Author Topic: How are math.h library functions like sqrt, asinf, tanf implemented in CoIDE (Read 17814 times)

jpelczar · « **Reply #25 on:** January 02, 2015, 09:20:44 am »

You may also look at FreeBSD math library: https://svnweb.freebsd.org/base/head/lib/msun/src/

https://svnweb.freebsd.org/base/head/lib/msun/src/s_sin.c?revision=218509&view=markup
https://svnweb.freebsd.org/base/head/lib/msun/src/k_sin.c?revision=218509&view=markup

westfw · « **Reply #26 on:** January 02, 2015, 10:00:47 am »

Quote

FreeBSD math library

It looks to me like the newlib nano libraries and the freebsd libraries are essentially the same old Sun code.

kody · « **Reply #27 on:** January 03, 2015, 02:01:20 am »

Thanks for the links @jpelczar. Do you think the implementation would be same through different compilers/vendors?

Quote from: jpelczar on January 02, 2015, 09:20:44 am

You may also look at FreeBSD math library: https://svnweb.freebsd.org/base/head/lib/msun/src/

https://svnweb.freebsd.org/base/head/lib/msun/src/s_sin.c?revision=218509&view=markup
https://svnweb.freebsd.org/base/head/lib/msun/src/k_sin.c?revision=218509&view=markup

kody · « **Reply #28 on:** January 03, 2015, 02:03:08 am »

@dannyf- could you please expand more on how the delisting and the counting of the instruction cycles can be done?

Quote from: dannyf on December 31, 2014, 02:11:45 pm

Quote
is it not possible if we only have the compiler?

Yes. By looking at the delisting and counting up the instruction cycles.

Quote
I mean, without the actual hardware/microcontroller.

A far better approach is to get the actual hardware.

tggzzz · « **Reply #29 on:** January 03, 2015, 09:25:55 am »

Quote from: kody on January 03, 2015, 02:03:08 am

@dannyf- could you please expand more on how the delisting and the counting of the instruction cycles can be done?

Especially if the processor has a cache

andersm · « **Reply #30 on:** January 03, 2015, 11:03:11 am »

There are several options:
- Use a high-frequency counter. The simplest, and works on any chip. On many MCUs you can have timers ticking at the CPU frequency or f/2.
- Use tracing. Both the MCU and your development tools have to support this.
- Use performance counters. Many MCUs have these nowadays, and they can count instruction cycles, memory access cycles and all kinds of things.

The ARMv7-M DWT (Data Watchpoint and Trace unit) has both a cycle count timer and performance counters that can be used by software running on the MCU. Although it is optional, I would expect that all Cortex-M4 MCUs have it.

0xdeadbeef · « **Reply #31 on:** January 03, 2015, 11:20:36 am »
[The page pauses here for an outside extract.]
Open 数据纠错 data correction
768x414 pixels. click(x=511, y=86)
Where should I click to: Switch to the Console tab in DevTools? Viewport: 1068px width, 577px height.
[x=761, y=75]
Quote from: tggzzz on January 03, 2015, 09:25:55 am

Especially if the processor has a cache

Obviously, a real measurement will always differ due to interrupts, pipeline effects, branch prediction, cache, waitstates, DMA blocking the bus or RAM etc.
Anyway, looking at the code will make it possible to better estimate the number of cycles needed. As stated above, even looking at C code for a "fast" tangens implementation allows to say this will need > 100 cycles. With the actual source code the prediction will be better and with the ASM code, it can be quite accurate - if you don't consider the complex runtime effects discussed above.

tggzzz · « **Reply #32 on:** January 03, 2015, 04:50:57 pm »

Quote from: 0xdeadbeef on January 03, 2015, 11:20:36 am

Quote from: tggzzz on January 03, 2015, 09:25:55 am
Especially if the processor has a cache
Obviously, a real measurement will always differ due to interrupts, pipeline effects, branch prediction, cache, waitstates, DMA blocking the bus or RAM etc.
Anyway, looking at the code will make it possible to better estimate the number of cycles needed. As stated above, even looking at C code for a "fast" tangens implementation allows to say this will need > 100 cycles. With the actual source code the prediction will be better and with the ASM code, it can be quite accurate - if you don't consider the complex runtime discussed above.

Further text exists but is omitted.